**Tasks for this exercise**
• 1. In the passage on Stanley McChrystal, what does his consultancy company advise companies on?
• 2. Summarize the passage on Stanley McChrystal in two sentences.
• 3. Retype the part of the passage on Stanley McChrystal starting at "We have already" and ending at "more effective businesses.".

We have already seen in a previous post how military history can provide valuable lessons for today’s business leaders. The Economist magazine provides a more contemporary application of how lessons learnt on the front line have applicability in the business world.
Stanley McChrystal used to lead the Joint Special Operations Command in Iraq which captured Saddam Hussein and killed al Qaeda’s leader in Iraq. He now runs a consultancy company advising companies on decision-making. His mantra is to devolve decision making to teams of more junior staff. This works only if these teams are given all the information required to make the right decision. McChrystal argues that in complex, fast-moving environments, this can result in faster, more responsive, and ultimately more effective businesses.
STANLEY MCCHRYSTAL’S voice is hoarse as he addresses a packed arena in Helsinki. His audience, mostly businessmen in dark suits, is rapt. The American former general tells thrilling battlefield stories of leading the Joint Special Operations Command in Iraq, which captured Saddam Hussein and killed Abu Musab al-Zarqawi, al-Qaeda’s local chief.

**Provided material**
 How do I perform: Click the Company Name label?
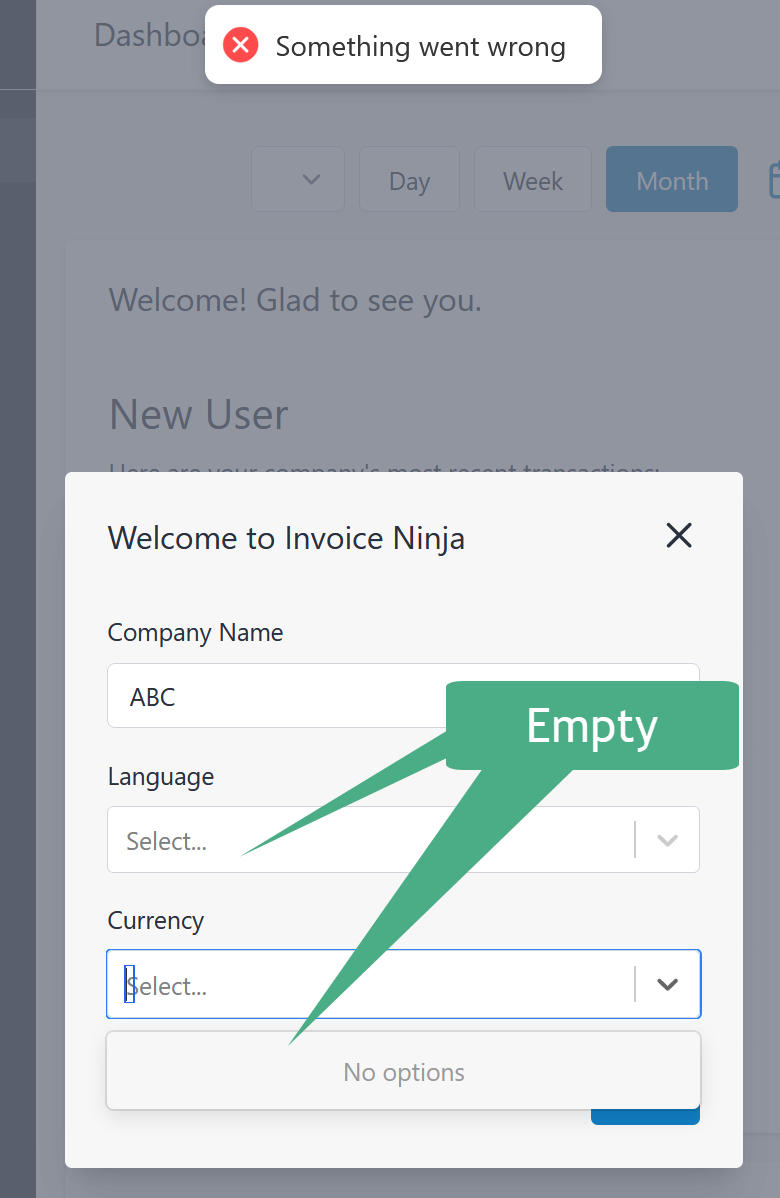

**Solution list**
• 1. Decision-making.

• 2. Stanley McChrystal, who used to lead the Joint Special Operations Command in Iraq, now runs a consultancy that advises companies on decision-making. He urges handing decisions to teams of more junior staff who are given all the information they need, arguing that in complex, fast-moving environments this makes businesses faster, more responsive, and more effective.

• 3.
We have already seen in a previous post how military history can provide valuable lessons for today’s business leaders. The Economist magazine provides a more contemporary application of how lessons learnt on the front line have applicability in the business world.
Stanley McChrystal used to lead the Joint Special Operations Command in Iraq which captured Saddam Hussein and killed al Qaeda’s leader in Iraq. He now runs a consultancy company advising companies on decision-making. His mantra is to devolve decision making to teams of more junior staff. This works only if these teams are given all the information required to make the right decision. McChrystal argues that in complex, fast-moving environments, this can result in faster, more responsive, and ultimately more effective businesses.